Le monde va, mais ça n’est pas la vitesse à laquelle il va qui m’intéresse, mais bien le regard que j’ai sur lui et l’attention que je porte à ce qu’il m’apporte.
Le vieux qui fait tous les jours la même promenade, depuis des années, a-t-il renoncé à la découverte? Ou n’a-t-il pas plutôt appris à voir les nombreuses variations de la réalité qui font que l’environnement d’aujourd’hui n’est pas tout à fait le même que celui d’hier?
Merci, Anne, pour cette phrase, que je conserve dans ma boîte-à-citations-qui-me-font-du-bien! Et tiens, p’t’êtr’ bien que je vais lire du Proust, un de ces jours!
, le 27.12.2013 à 03:50
Un grand merci pour vos commentaires !
ysengrain, j’aime beaucoup votre évocation ô combien sensible de ce que vous nommez « l’instant prolongé ». Quant à Rimbaud et son « après-poésie », on pourrait dire beaucoup de choses tant l’homme était libre ; cette liberté qui a fait de lui un mythe le rend encore tellement insaisissable, et c’est sûrement mieux ainsi. On peut penser que Rimbaud a arrêté d’écrire parce qu’il a voulu apaiser son ivresse de vie en marchant dans le désert, en explorant l’Afrique à la place de nouvelles formes poétiques ; on peut aussi croire qu’il n’a jamais tout à fait cessé d’écrire, car nous avons connaissance de ses lettres et qu’elles sont souvent fort belles. Ce qu’il y a d’intéressant avec le génie, et Rimbaud était génial, c’est que ceux qui l’approchent tentent de le retenir, de se l’approprier ou de le délimiter et que ceux qui le retrouvent des années après essaient de le définir alors que le génie échappe généralement à toute compréhension ; c’est peut-être pour cela qu’Arthur, cet adolescent en rupture, debout, mais fragile, gardera toujours son mystère ; il était libre et il le demeure, il est ce jeune homme au regard clair qui nous défie de le deviner.

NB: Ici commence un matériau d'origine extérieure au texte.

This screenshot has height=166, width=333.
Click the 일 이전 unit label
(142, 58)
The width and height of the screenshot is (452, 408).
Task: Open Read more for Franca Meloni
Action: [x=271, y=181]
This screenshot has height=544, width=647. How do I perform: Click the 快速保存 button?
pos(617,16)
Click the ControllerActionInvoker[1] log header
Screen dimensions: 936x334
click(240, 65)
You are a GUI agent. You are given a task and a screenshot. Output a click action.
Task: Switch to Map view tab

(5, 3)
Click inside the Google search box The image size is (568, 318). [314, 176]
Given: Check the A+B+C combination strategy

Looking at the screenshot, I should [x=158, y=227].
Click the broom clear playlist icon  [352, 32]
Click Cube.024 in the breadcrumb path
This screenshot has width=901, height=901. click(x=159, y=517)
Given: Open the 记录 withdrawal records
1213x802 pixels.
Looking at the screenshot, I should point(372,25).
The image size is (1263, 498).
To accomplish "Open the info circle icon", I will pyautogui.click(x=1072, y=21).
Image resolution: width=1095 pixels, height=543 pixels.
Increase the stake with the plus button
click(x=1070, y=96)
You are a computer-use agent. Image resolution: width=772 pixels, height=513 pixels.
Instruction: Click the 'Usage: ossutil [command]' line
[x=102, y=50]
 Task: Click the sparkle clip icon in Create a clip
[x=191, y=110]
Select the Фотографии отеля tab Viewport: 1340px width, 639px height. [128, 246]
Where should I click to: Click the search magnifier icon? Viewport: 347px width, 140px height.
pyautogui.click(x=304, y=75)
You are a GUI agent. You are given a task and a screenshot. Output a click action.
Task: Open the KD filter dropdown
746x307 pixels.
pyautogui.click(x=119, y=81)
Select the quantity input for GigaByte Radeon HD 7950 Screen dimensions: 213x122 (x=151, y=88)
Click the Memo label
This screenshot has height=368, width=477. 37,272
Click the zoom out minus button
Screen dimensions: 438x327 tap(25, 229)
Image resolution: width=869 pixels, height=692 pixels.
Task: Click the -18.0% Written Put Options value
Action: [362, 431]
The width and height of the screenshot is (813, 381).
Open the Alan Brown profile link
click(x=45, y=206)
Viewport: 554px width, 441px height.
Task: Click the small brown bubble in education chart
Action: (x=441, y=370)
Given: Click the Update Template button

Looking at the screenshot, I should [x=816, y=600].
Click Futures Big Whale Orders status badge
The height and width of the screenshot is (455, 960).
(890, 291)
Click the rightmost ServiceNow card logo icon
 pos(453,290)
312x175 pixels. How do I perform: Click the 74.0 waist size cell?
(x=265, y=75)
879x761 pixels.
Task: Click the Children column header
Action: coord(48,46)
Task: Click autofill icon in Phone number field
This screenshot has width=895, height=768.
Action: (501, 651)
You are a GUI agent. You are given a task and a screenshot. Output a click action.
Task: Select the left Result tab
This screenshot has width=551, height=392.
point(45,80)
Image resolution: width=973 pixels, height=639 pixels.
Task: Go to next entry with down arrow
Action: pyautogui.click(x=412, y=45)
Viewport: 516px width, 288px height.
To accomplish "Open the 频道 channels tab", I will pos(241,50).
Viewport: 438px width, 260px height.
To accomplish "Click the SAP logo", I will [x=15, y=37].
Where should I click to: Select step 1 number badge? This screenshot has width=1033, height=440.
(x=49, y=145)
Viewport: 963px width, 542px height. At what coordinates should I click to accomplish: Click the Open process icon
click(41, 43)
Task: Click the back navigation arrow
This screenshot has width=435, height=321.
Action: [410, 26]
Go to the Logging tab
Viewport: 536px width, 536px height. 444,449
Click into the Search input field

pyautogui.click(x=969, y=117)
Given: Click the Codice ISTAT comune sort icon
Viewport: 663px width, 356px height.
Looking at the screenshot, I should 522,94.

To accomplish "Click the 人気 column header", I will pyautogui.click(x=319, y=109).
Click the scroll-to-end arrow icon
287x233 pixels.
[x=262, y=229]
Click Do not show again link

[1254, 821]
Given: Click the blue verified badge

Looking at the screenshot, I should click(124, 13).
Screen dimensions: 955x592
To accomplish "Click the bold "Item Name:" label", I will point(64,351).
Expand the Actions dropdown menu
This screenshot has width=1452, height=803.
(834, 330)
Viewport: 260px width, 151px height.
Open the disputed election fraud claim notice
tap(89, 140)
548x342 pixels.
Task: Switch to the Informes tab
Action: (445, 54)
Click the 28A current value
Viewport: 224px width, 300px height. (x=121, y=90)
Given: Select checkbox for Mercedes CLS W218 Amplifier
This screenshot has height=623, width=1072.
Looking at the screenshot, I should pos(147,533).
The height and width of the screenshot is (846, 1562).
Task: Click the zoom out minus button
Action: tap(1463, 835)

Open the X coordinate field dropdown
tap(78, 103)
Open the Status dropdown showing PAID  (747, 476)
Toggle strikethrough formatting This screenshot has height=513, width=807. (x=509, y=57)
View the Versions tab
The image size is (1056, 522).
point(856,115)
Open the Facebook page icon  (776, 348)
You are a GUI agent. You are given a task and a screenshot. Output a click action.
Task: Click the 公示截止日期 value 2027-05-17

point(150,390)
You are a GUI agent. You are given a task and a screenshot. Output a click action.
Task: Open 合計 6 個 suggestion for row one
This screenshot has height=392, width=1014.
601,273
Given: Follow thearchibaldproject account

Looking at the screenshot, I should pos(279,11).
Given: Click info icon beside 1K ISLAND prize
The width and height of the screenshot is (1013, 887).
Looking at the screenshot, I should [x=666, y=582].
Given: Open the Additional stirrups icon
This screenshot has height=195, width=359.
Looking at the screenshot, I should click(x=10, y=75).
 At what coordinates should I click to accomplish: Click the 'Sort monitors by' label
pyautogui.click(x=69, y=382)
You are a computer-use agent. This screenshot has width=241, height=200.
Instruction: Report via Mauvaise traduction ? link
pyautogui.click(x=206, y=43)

PhilSim, votre remarque est très juste, comme c’est difficile de changer notre regard, cela demande de délaisser tant de choses qui nous sont, ou paraissent indispensables… Mais quand on y parvient, ne serait-ce qu’un tout petit peu, c’est tellement gratifiant.
Merci, François, et bonnes fêtes à vous aussi !
TroncheDeSnake, merci pour votre commentaire qui me touche beaucoup ! N’ayez aucune inquiétude, j’essaie d’écrire mes articles à l’intention de tous, et pas seulement pour des passionnés de littérature, car je pars du principe que chacun, quel que soit son parcours, a en lui un héritage littéraire et que celui-ci appartient à tout le monde, de même qu’il faut que la musique classique s’invite partout, ou encore la peinture, la danse, etc. Aussi vos remarques sont-elles fort justes et tout à fait dans les pas de Proust ; je crois également que c’est notre perception du monde qui le change un peu, voire beaucoup. N’est-ce pas ce que Monet voulait nous dire quand il peignait ses cathédrales à différentes heures du jour ?
Un grand merci à toutes et à tous pour votre attention. Veuillez m’excuser de ma présence en dents de scie sur le site, quelques événements indépendants de ma volonté m’éloignant un peu de vous ; mais je reviens toujours ici avec le cœur.